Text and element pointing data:

• • • •

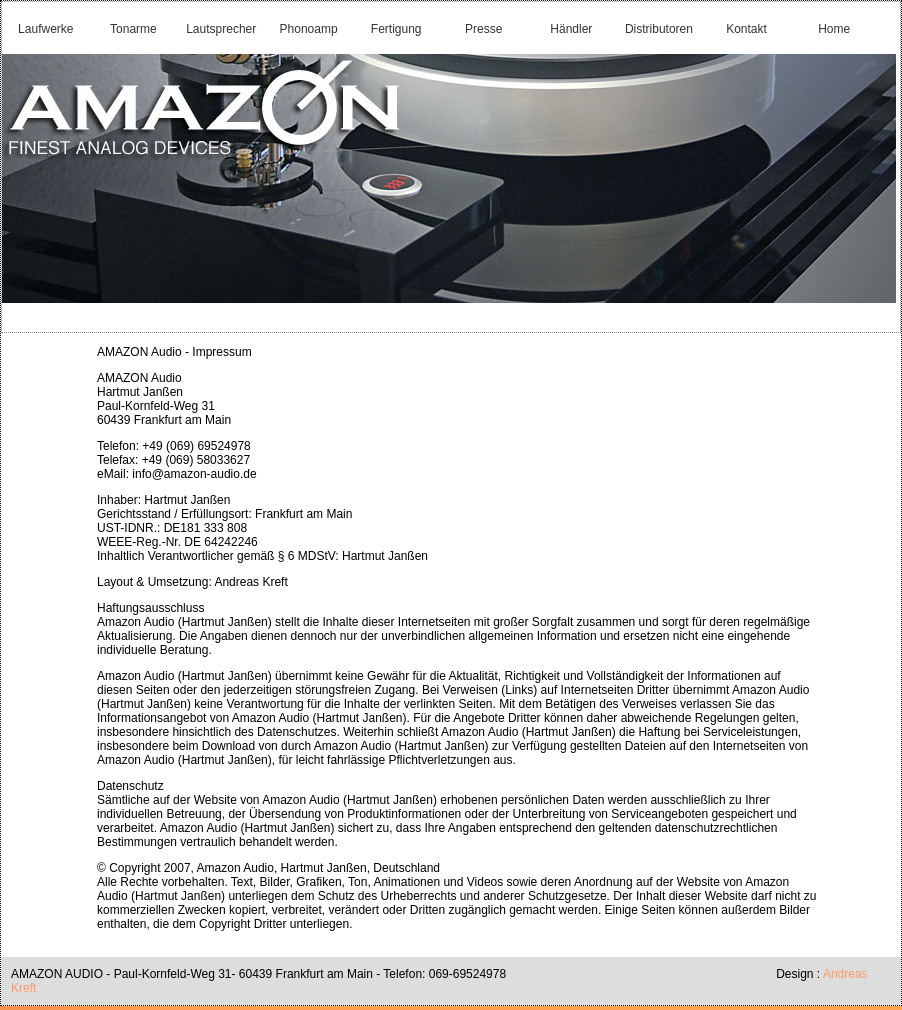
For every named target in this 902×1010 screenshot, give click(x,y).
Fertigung (396, 29)
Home (834, 29)
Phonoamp (309, 29)
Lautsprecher (221, 29)
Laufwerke (45, 29)
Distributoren (659, 29)
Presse (483, 29)
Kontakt (746, 29)
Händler (571, 29)
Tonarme (133, 29)
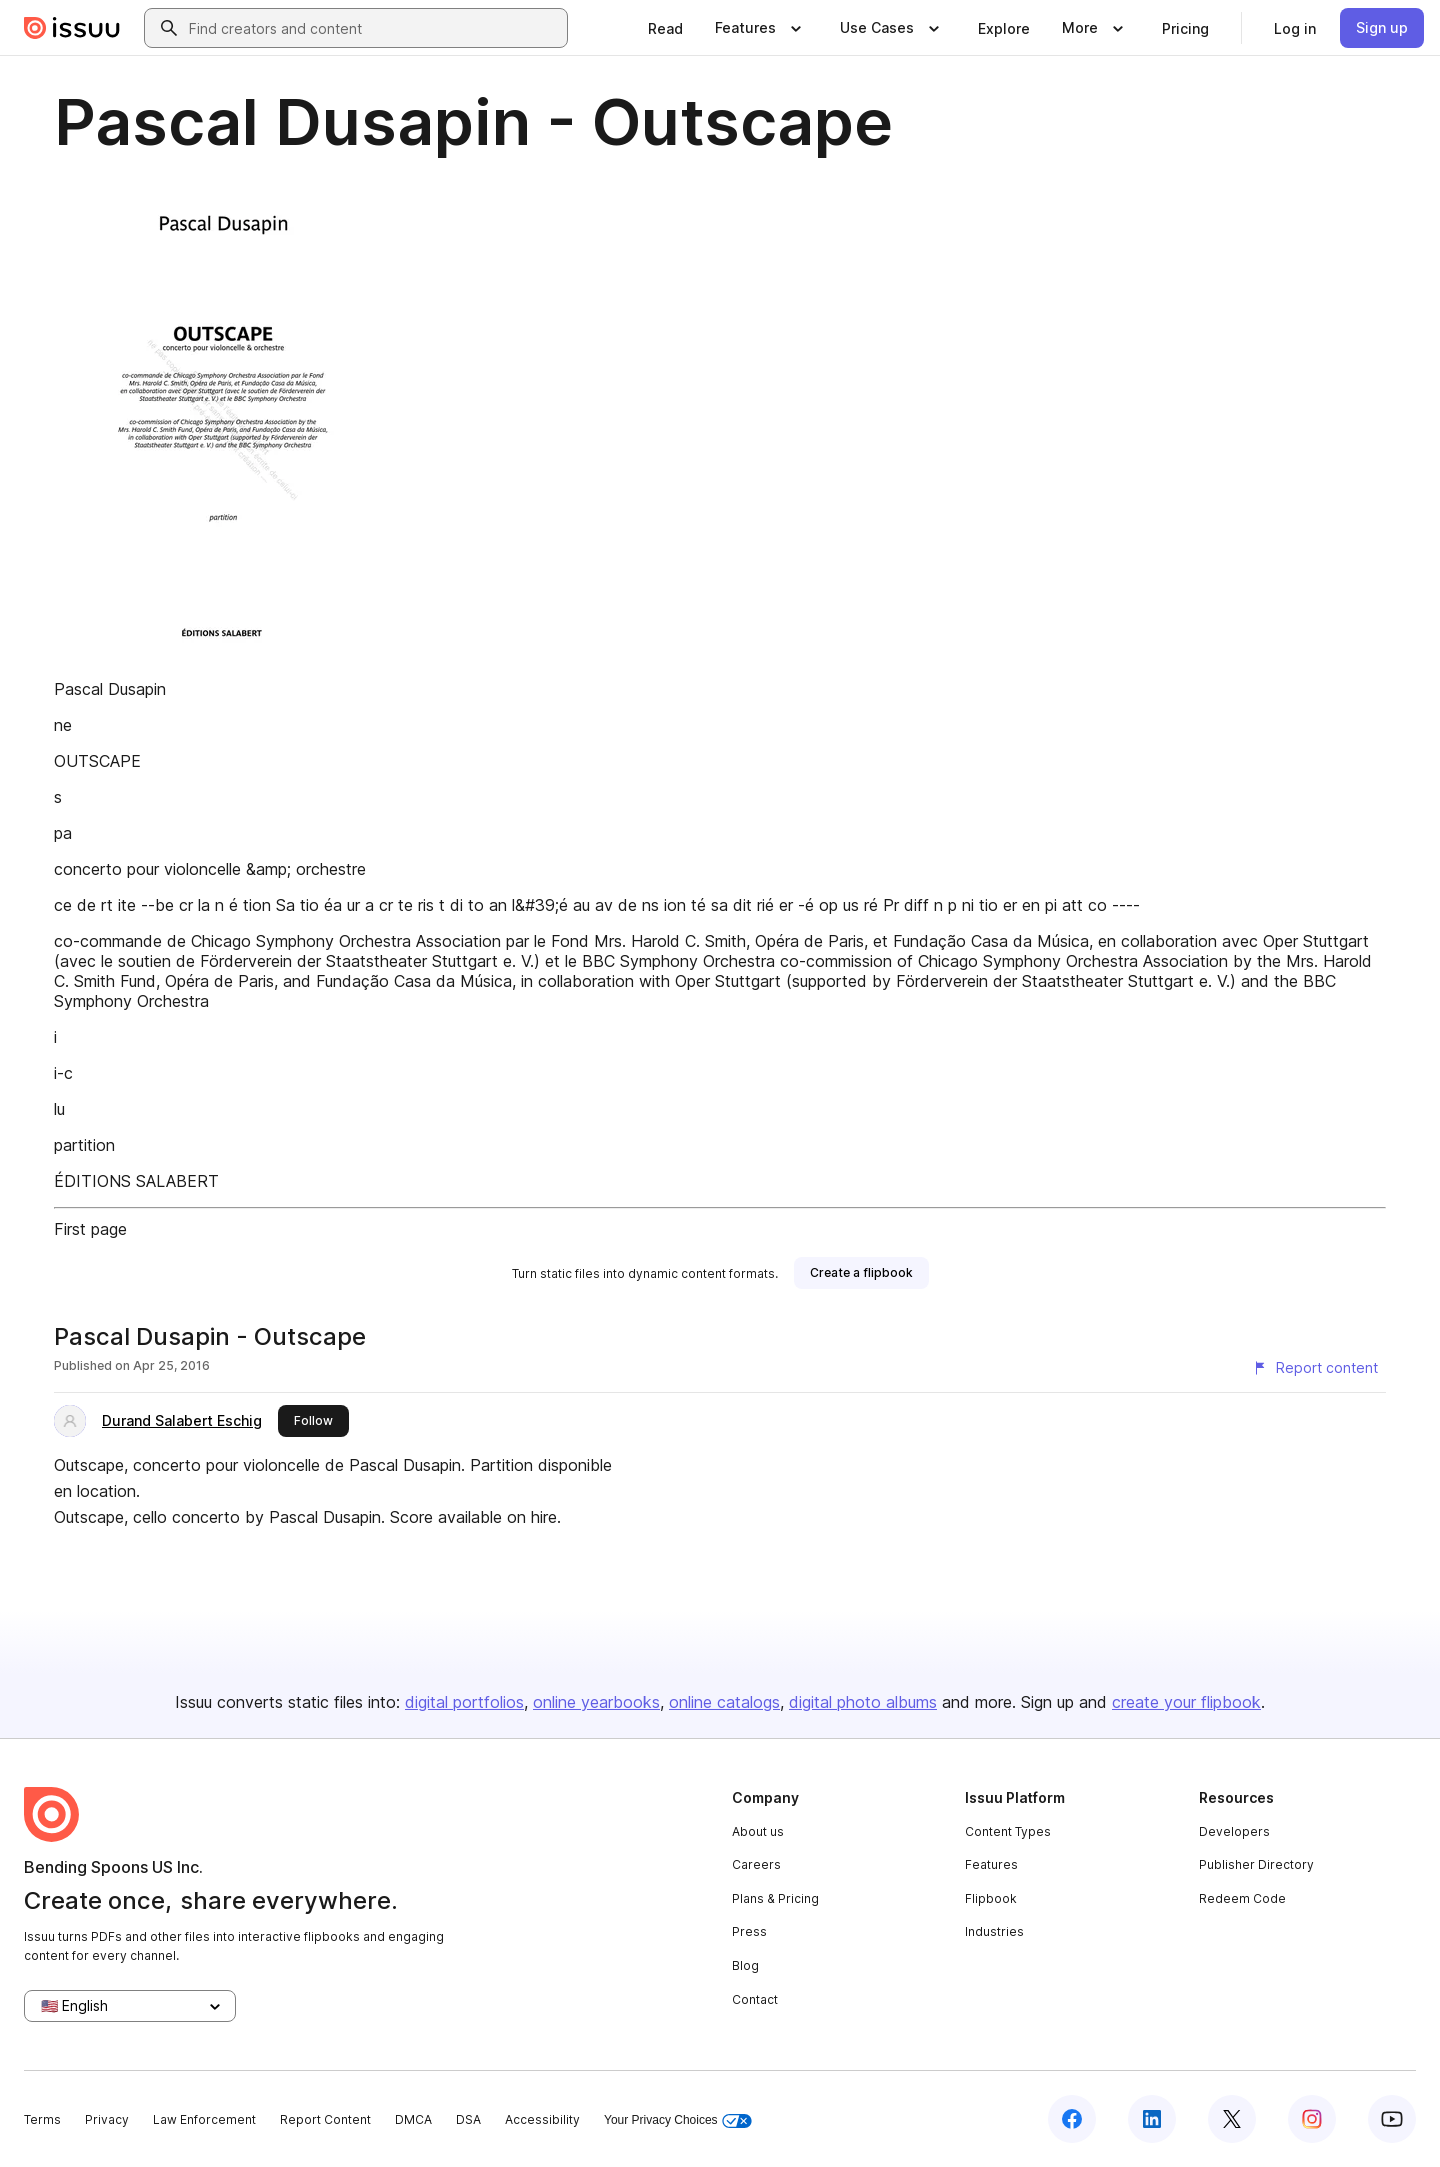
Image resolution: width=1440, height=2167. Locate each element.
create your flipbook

• • • •

### Task
Rewrite each line of the data above as a JSON list of strings, one string per line with blank lines skipped. Leave the pictures out.

### The result
[
  "For every named target in this 902×1010 screenshot, give click(x,y).",
  "Fertigung (396, 29)",
  "Home (834, 29)",
  "Phonoamp (309, 29)",
  "Lautsprecher (221, 29)",
  "Laufwerke (45, 29)",
  "Distributoren (659, 29)",
  "Presse (483, 29)",
  "Kontakt (746, 29)",
  "Händler (571, 29)",
  "Tonarme (133, 29)",
  "Image resolution: width=1440, height=2167. Locate each element.",
  "create your flipbook"
]